**SELECTED PASSAGE:**
Marx said that capitalism never had produced enough to meet what he called the wants of the whole population "decently and humanely". It is still true that capitalism does not produce enough for the mass of the population. This is as true now as it was when Marx wrote about it. The point is that the first task of socialism would be as Marx and Engels said, to increase as rapidly as possible the production of socially useful consumption goods and services. Undoubtedly, powers of production have increased since 1848 and they have increased since 1867, but if we look at the fact that since 1867 the working class share of national income has increased, the problem has not become less important, it has become more important, because there is less available for the working class to take out of the existing level of production.
There is another question here. Marx in his early life, and Engels in his later life, greatly exaggerated what the existing powers of production are. Marx corrected himself, more or less, but he still had an exaggerated idea. The relevance of this is that if you have an idea of the existing powers of production and the rate at which they are increasing which is greatly exaggerated, you are on very dangerous ground when you try to look at what has to be done in socialism. You are assuming that you have got productive powers which don't exist.
Getting the needle
In his early days Marx was quite wrong, but this was before he had worked out his labour theory of value. In The Poverty of Philosophy in 1847, he accepted a statement by Proudhon, that in the 70 years between 1770 and 1840, the average output of each worker had been multiplied 27 times. In fact it might have perhaps doubled. It is understandable that Marx should think like this because a whole lot of economists were in the same error. If any of you take the trouble to look up Adam Smith's fairy story about the pin factory in the first chapter of the Wealth of Nations you will find Adam Smith talking through his hat about productivity.
He was talking about the supposed increase of production that comes through division of labour. He goes through his pin factory and imagines pin workers, taking the wire and dividing the cutting and sharpening into 18 separate operations. Adam Smith ends up by saying that it will be seen that the output of the worker has been multiplied by 240 or possibly 4,800 times. If you were to ask somebody for a quotation for a job and he were to say. "Well, £240 — or perhaps £4.800," you would say that he does not know anything about it. and Adam Smith didn't know anything about it!
Where Marx went wrong in his early life, and Engels went wrong afterwards, was that they worked out productivity as Adam Smith did — that is, they worked on the assumption that pins are made in pin factories. But they are not. Pin factory workers started with wire and at a guess about nine-tenths of all the labour involved in making pins has already been embodied in the wire before it gets to the pin factory. Imagine that there are 100 workers producing millions of pins, and that ten of them work in pin factories. If you can cut the number of workers in the pin factories from 10 to 5, Adam Smith would say that this is a 100 per cent increase in productivity. But the real reduction in the number of workers is from 100 to 95, in other words it is an increase of about 5 per cent.

**DATASET SECTION:**
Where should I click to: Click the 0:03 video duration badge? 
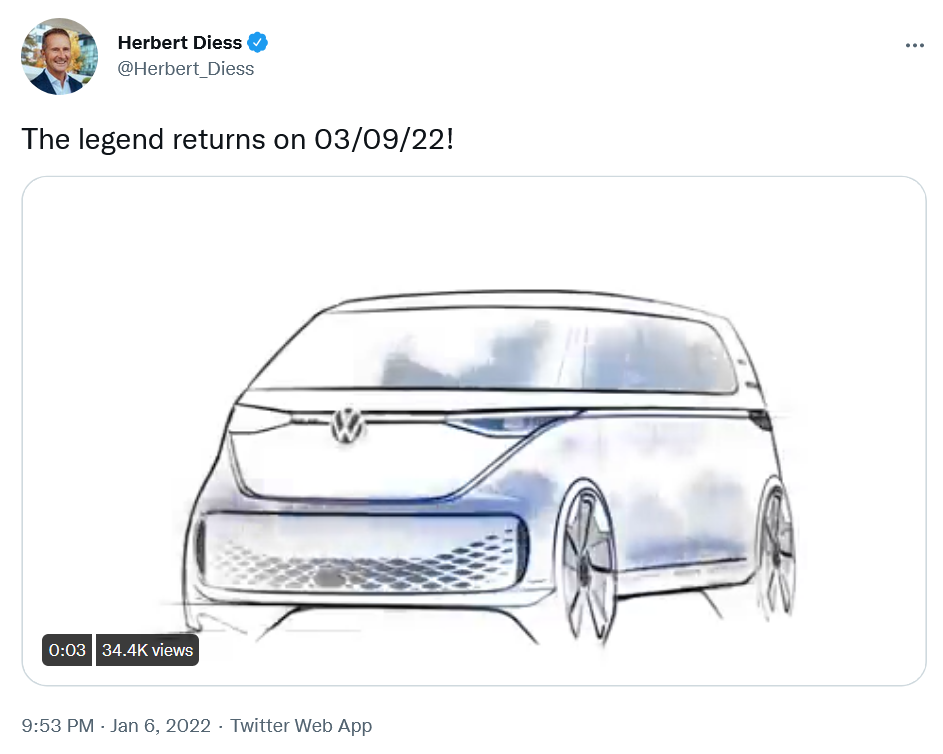coord(67,650)
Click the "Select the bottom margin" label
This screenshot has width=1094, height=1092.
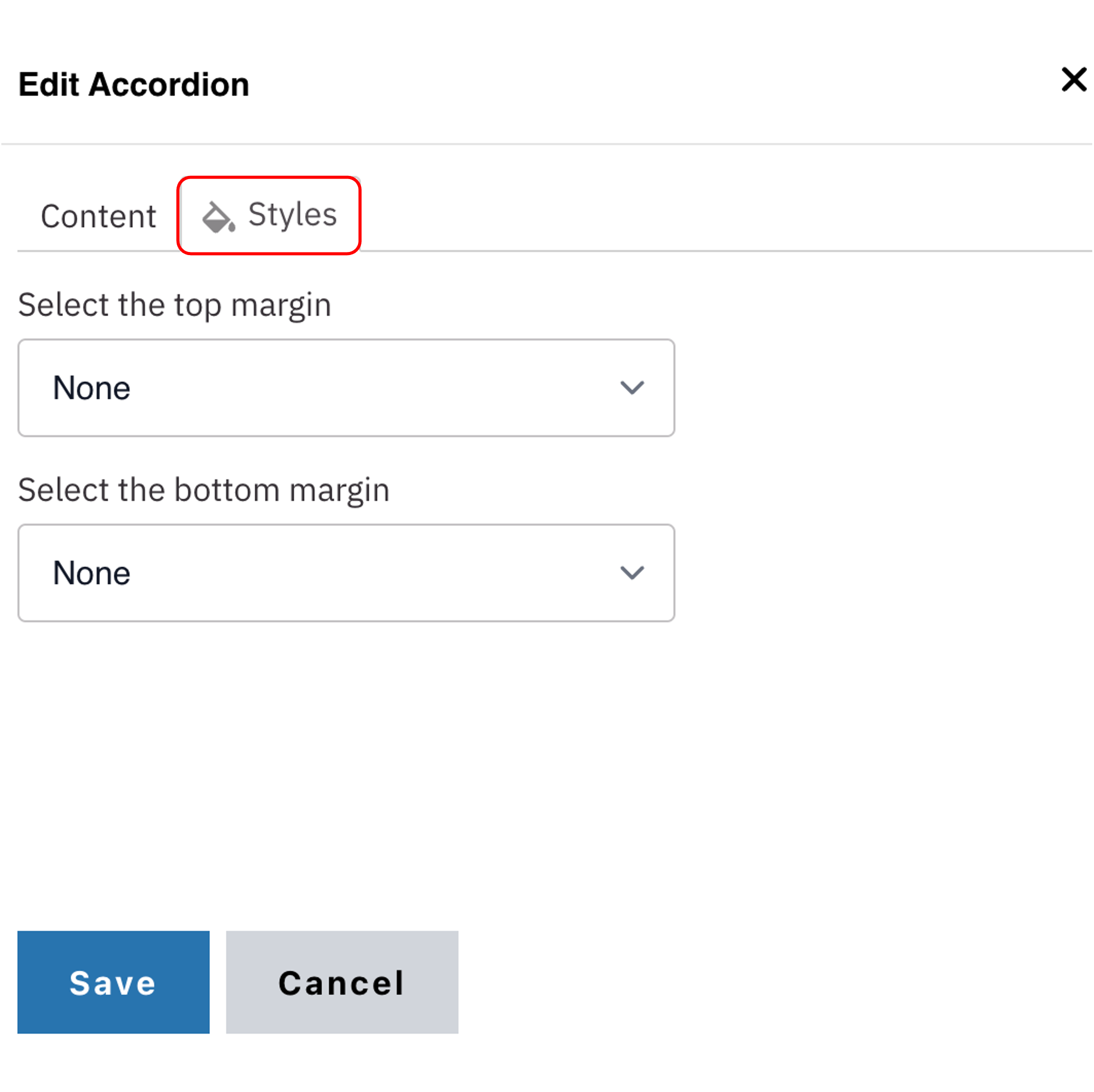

**WHAT TO DO:**
(a) In the passage on Marx and productivity, how many times over did Proudhon claim the average output of each worker had multiplied between 1770 and 1840?
(b) According to the passage on Marx and productivity, why does cutting pin factory workers from 10 to 5 yield only about a 5 percent productivity increase rather than 100 percent?
(c) Please extend the passage on Marx and productivity, starting right after its final sentence.

**TASK-BY-TASK RESULTS:**
(a) Proudhon claimed it had multiplied 27 times.

(b) About nine-tenths of the labor in making pins is already embodied in the wire before it reaches the pin factory, so most of the workers involved are outside the factory. If 100 workers in all produce the pins and only 10 are in pin factories, halving those 10 reduces the total from 100 to 95, which is an increase of about 5 percent.

(c)
This is a vital question because if you are going into what socialism has got to do you have got to know what the productive powers are. Concerning the real rate of increase in production, taking 1970 to 1980, the official overall figure is that productivity per worker in those ten years increased at the rate of about 1¼ per cent per year. This is something that you can work with. The important thing to notice is that Marx, in Value, Price & Profit, explained the real basis for calculating productivity. He emphasised that in any production you must not only look at what he called the final process like the making of pins from wire. You have to look at the whole process from the beginning, the mining of the ore. the smelting, the transport, the engineering, buildings and therefore the whole lot. That was the way to look at productivity and its increase.
Arising out of this idea of how you are going to increase productivity, and what the powers of production are. Marx also looked at the question of work and leisure.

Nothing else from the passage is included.